START Dataset extract

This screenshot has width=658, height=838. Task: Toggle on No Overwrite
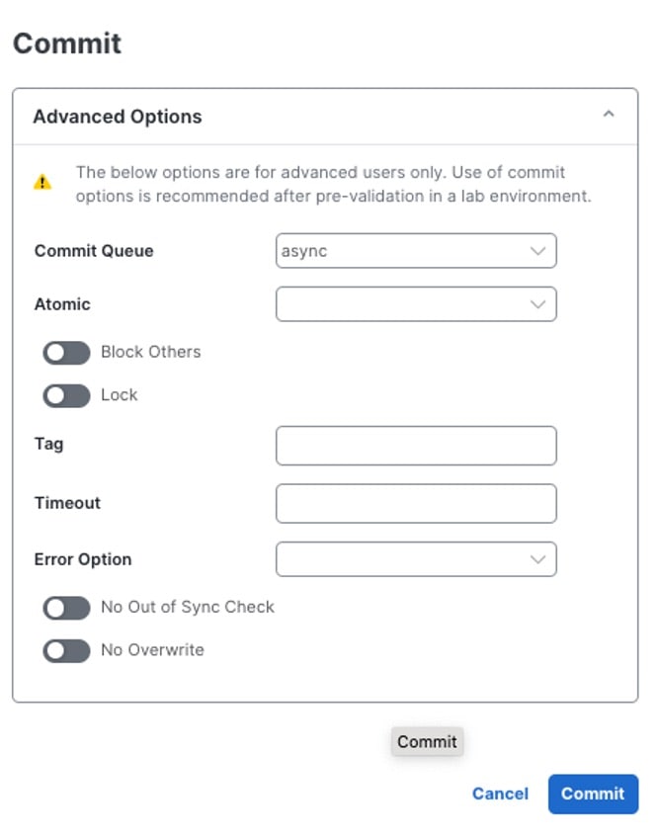click(65, 650)
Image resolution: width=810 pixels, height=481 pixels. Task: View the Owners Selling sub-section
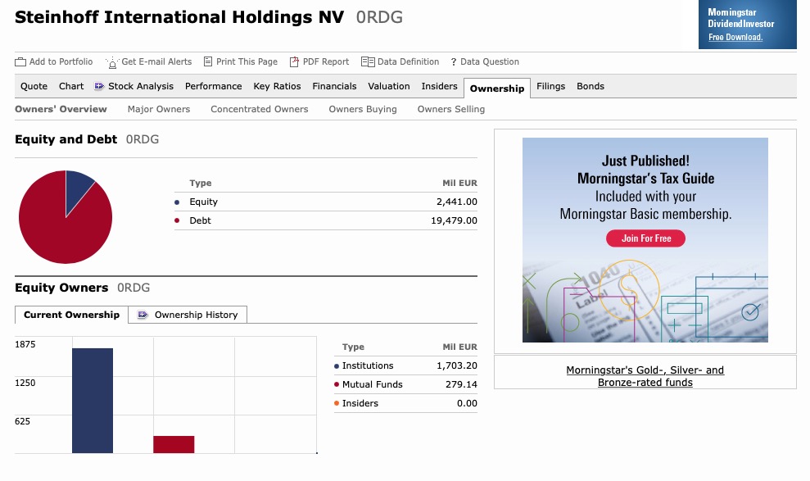(x=450, y=109)
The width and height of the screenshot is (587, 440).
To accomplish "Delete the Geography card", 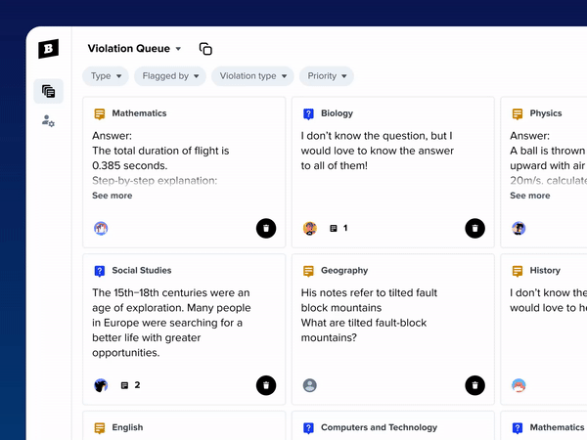I will pos(474,385).
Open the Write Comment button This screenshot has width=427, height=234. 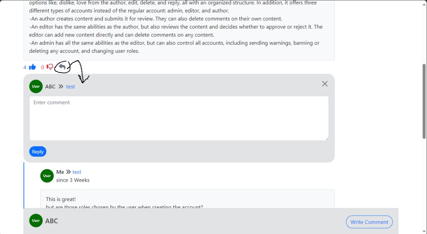369,222
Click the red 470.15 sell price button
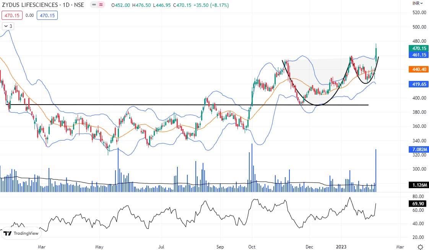 click(12, 15)
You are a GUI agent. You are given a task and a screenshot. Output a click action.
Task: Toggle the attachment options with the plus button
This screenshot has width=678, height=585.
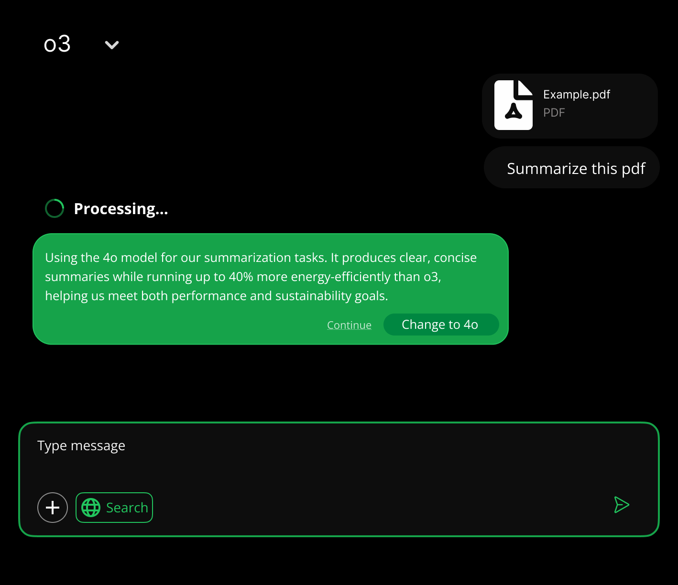point(53,508)
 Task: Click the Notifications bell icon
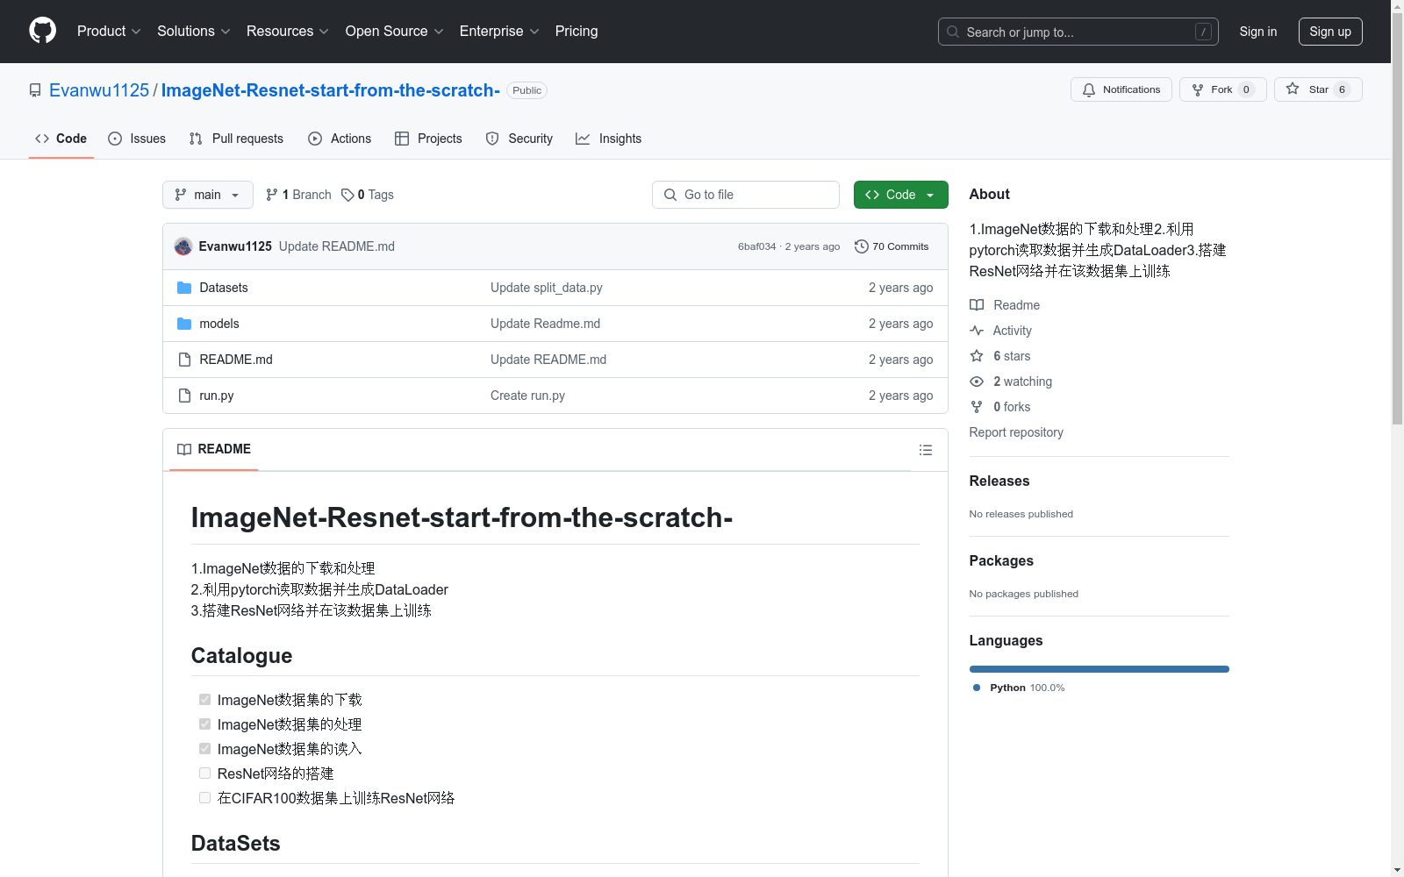pos(1089,89)
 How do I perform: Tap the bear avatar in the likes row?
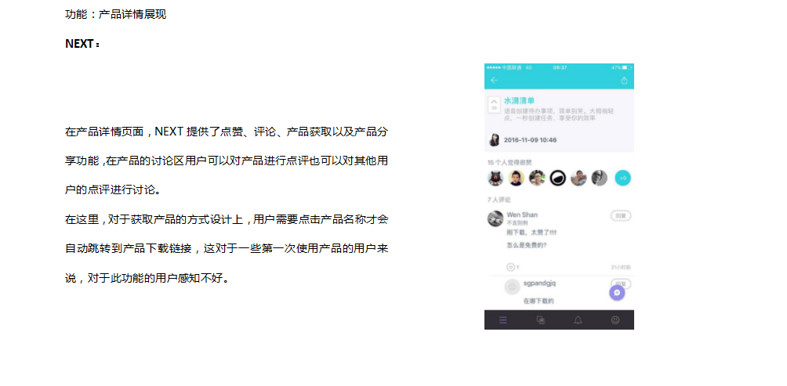point(496,178)
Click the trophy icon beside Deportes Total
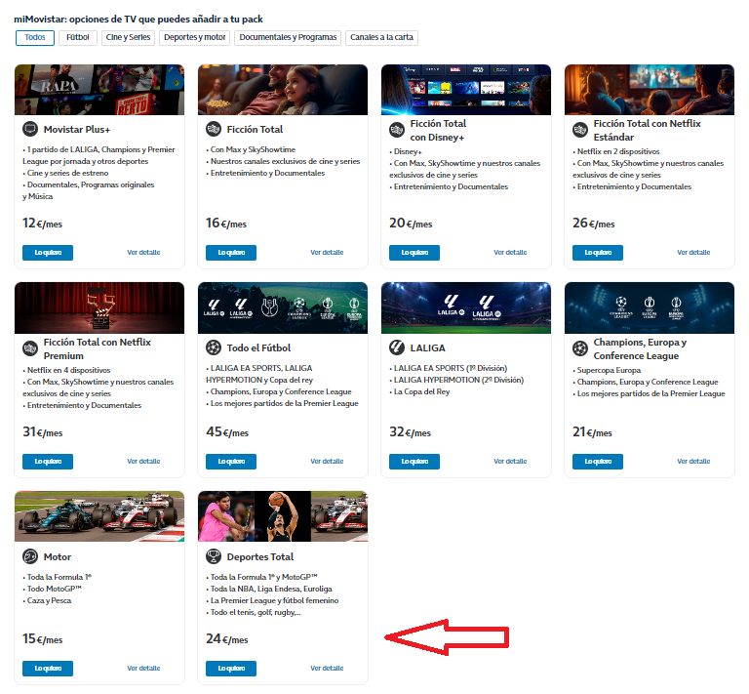The image size is (749, 694). pyautogui.click(x=214, y=556)
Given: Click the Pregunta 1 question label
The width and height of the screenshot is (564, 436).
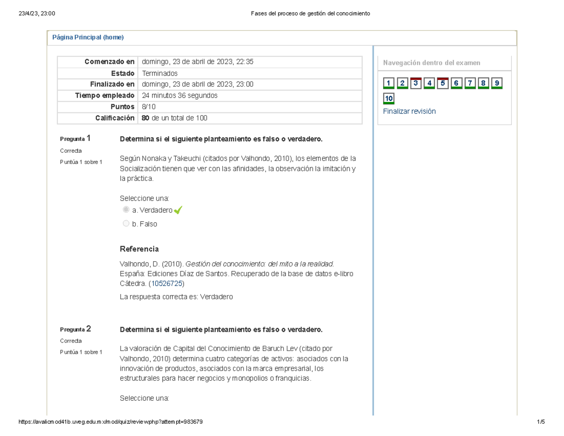Looking at the screenshot, I should 75,139.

END Dataset extract

▶ _Activity_
Give back the material exactly as written, from its first line to the line that contains "The width and height of the screenshot is (587, 440).", and leave out the pictures.

▶ _Answer below_
This screenshot has width=658, height=838. Task: Toggle on No Overwrite
click(65, 650)
Image resolution: width=810 pixels, height=481 pixels. Task: View the Owners Selling sub-section
(x=450, y=109)
The width and height of the screenshot is (587, 440).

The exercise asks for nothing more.